Use this plugin to forward local MQTT messages to another MQTT broker with a disk buffer for better resilience.

Features

  • Disk buffering per bridge.
  • Automatic retry when the remote broker is unavailable.
  • Topic rewrite support with ${topic}.
  • Multiple bridges in one plugin.
  • Config updates apply per bridge (unchanged bridges keep running).

How It Works

  1. Match local publishes with each bridge filter_topic.
  2. Append matching messages to disk queue partitions.
  3. Publish queued messages to the remote broker.
  4. Retry automatically if publish fails due to network/connectivity.
  5. If a queue partition exceeds queue.max_total_bytes, oldest records in that partition are dropped.

Configuration

Configure from EMQX Dashboard (recommended) or via plugin config file.

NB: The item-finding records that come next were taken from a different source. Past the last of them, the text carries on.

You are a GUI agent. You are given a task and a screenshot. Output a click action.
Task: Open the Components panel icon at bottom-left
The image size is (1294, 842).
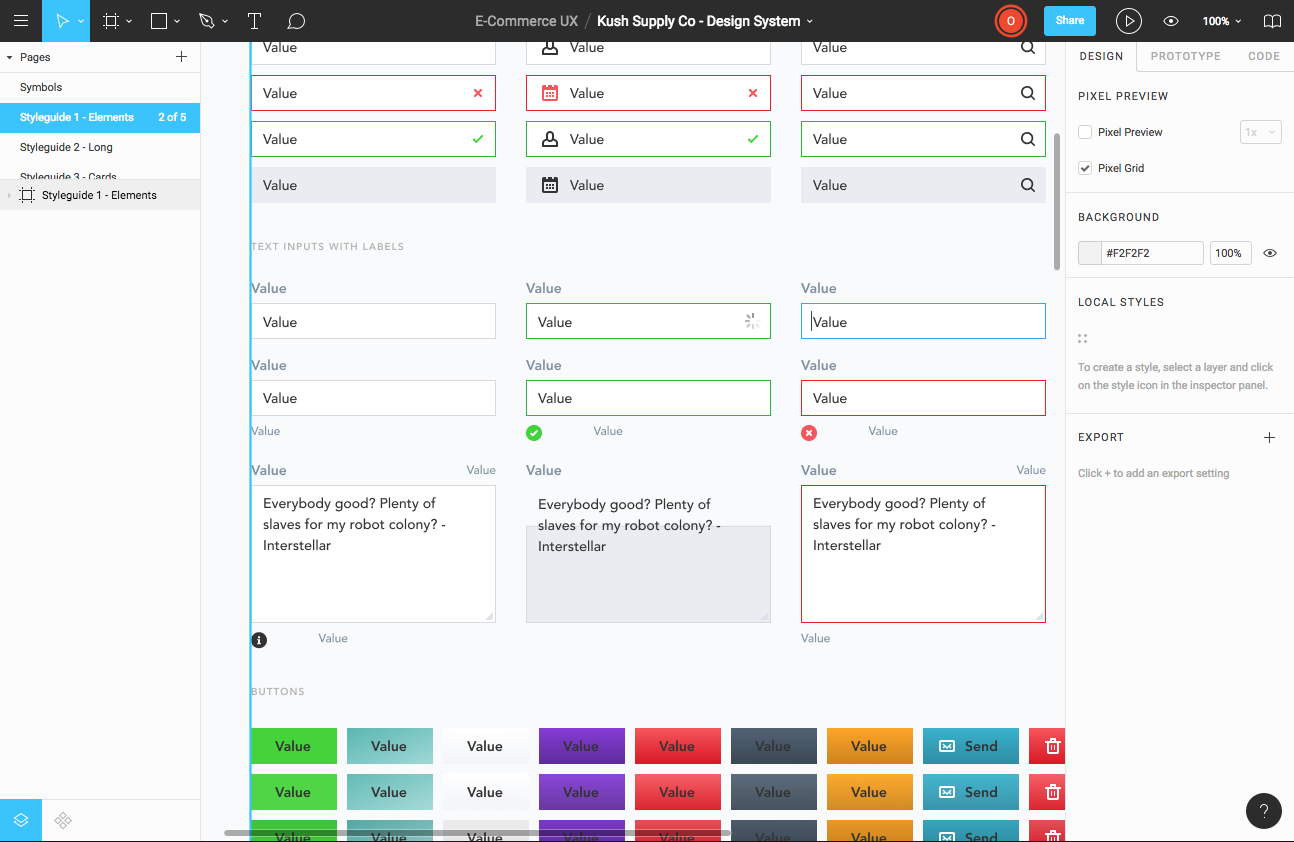[x=63, y=820]
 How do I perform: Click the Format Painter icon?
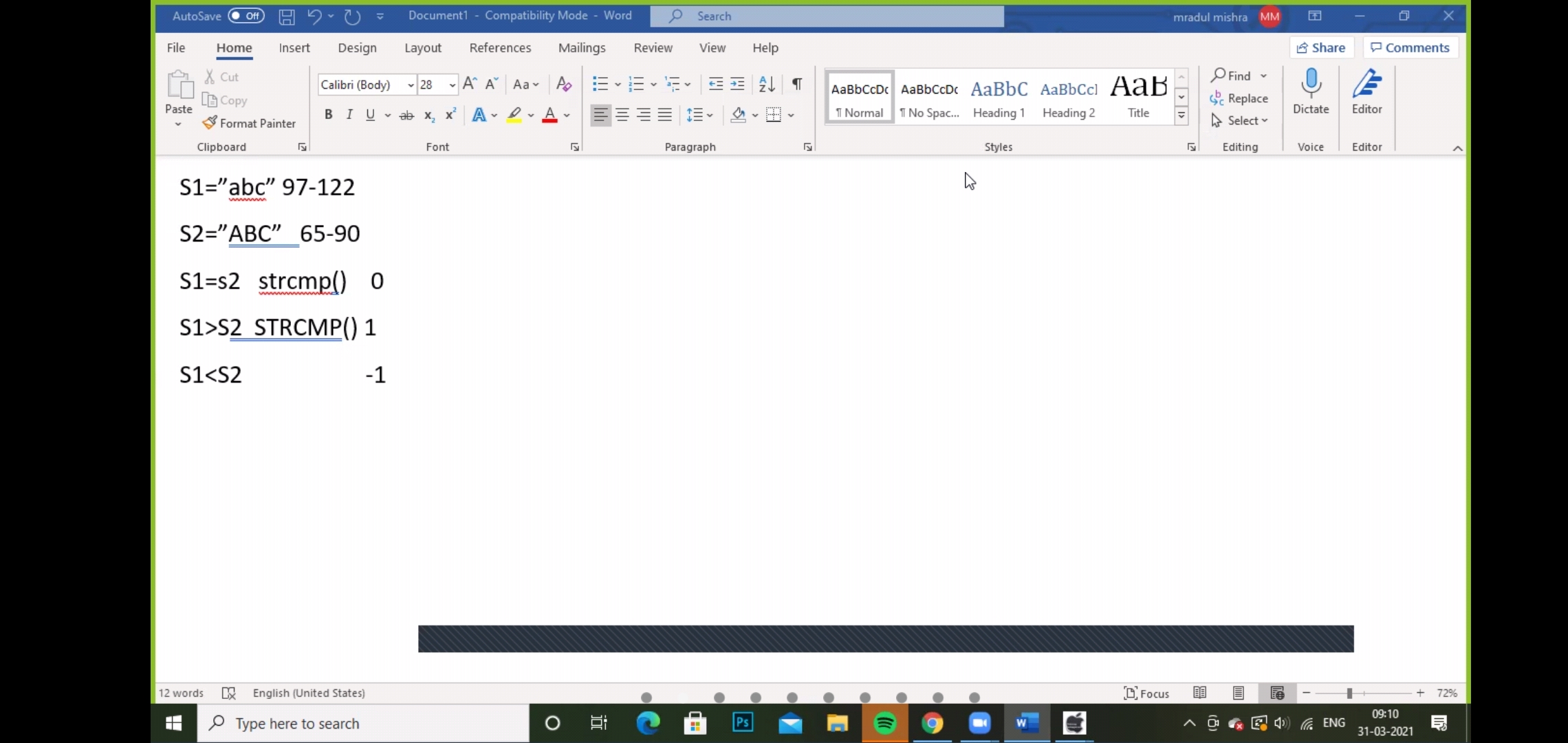[x=210, y=123]
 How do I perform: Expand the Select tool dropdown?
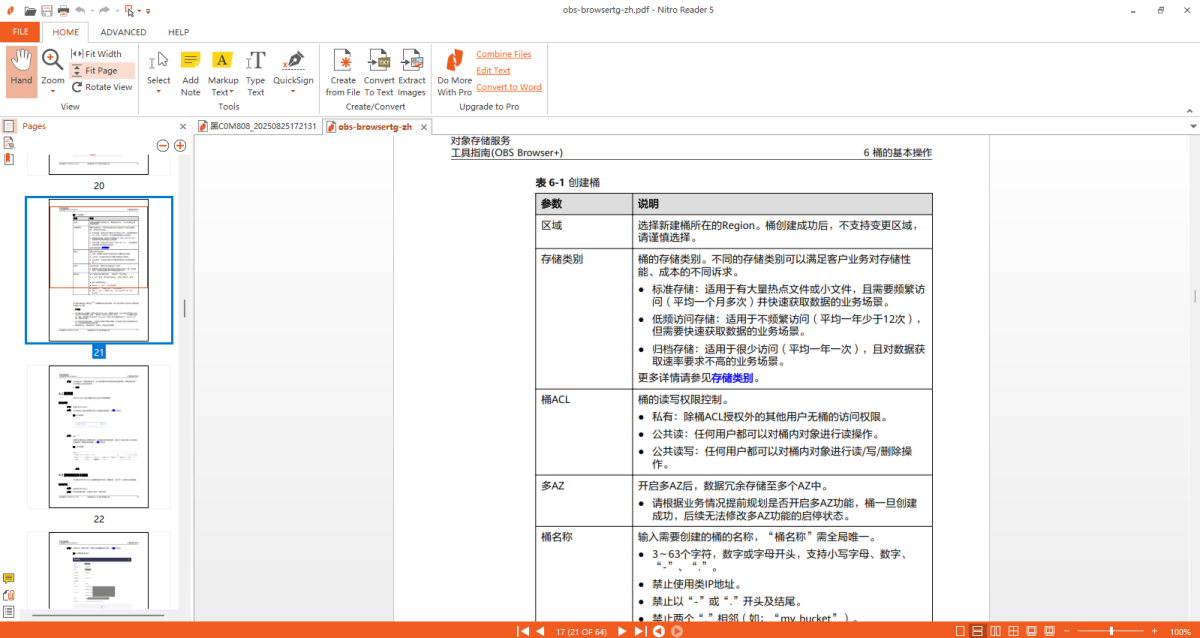point(159,91)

For production, start with one bridge, validate traffic, then scale out.

Config File Locations

There are two relevant config file locations:

  • Bundled default file inside the installed plugin package:

    • docker install example for 0.2.0: /opt/emqx/plugins/emqx_bridge_mqtt_dq-0.2.0/emqx_bridge_mqtt_dq-0.2.0/priv/config.hocon
    • deb/rpm install example for 0.2.0: /usr/lib/emqx/plugins/emqx_bridge_mqtt_dq-0.2.0/emqx_bridge_mqtt_dq-0.2.0/priv/config.hocon
  • Persisted plugin config file managed by EMQX after config is saved via Dashboard or API:

    • docker: /opt/emqx/data/plugins/emqx_bridge_mqtt_dq/config.hocon
    • deb/rpm: /var/lib/emqx/plugins/emqx_bridge_mqtt_dq/config.hocon

The priv/config.hocon file is the packaged default template. The data/plugins/.../config.hocon file is the persisted plugin config location used after EMQX saves plugin config changes.

Quick Start (Dashboard)

  1. Enable the plugin.
  2. Add one reusable remote under remotes.
  3. Add one bridge under bridges.
  4. Set remote, filter_topic, and remote_topic.
  5. Save and verify remote delivery.
  6. Tune queue and pool settings only after baseline validation.

Example

bridges {
  to-cloud {
    enable = true
    remote = cloud
    proto_ver = "v4"
    keepalive_s = 60
    pool_size = 4
    filter_topic = "devices/#"
    remote_topic = "fwd/${topic}"
    remote_qos = "${qos}"
    remote_retain = "${retain}"
    queue {
      seg_bytes = "100MB"
      max_total_bytes = "1GB"
    }
  }
}

remotes {
  cloud {
    server = "cloud-broker.example.com:8883"
    username = "bridge_user"
    password = "secret"
    ssl {
      enable = true
      verify = verify_none
      # cacertfile = "/path/to/ca.pem"
      # certfile = "/path/to/client-cert.pem"
      # keyfile = "/path/to/client-key.pem"
    }
  }
}

Environment Variable Substitution

Any string value in the config file can reference an OS environment variable using the ${EMQXDQ_*} syntax. Only variables with the EMQXDQ_ prefix are resolved: other ${...} patterns (such as ${topic} in remote_topic) are left untouched. The entire value must be the placeholder; partial interpolation (e.g. "prefix-${EMQXDQ_VAR}-suffix") is not supported.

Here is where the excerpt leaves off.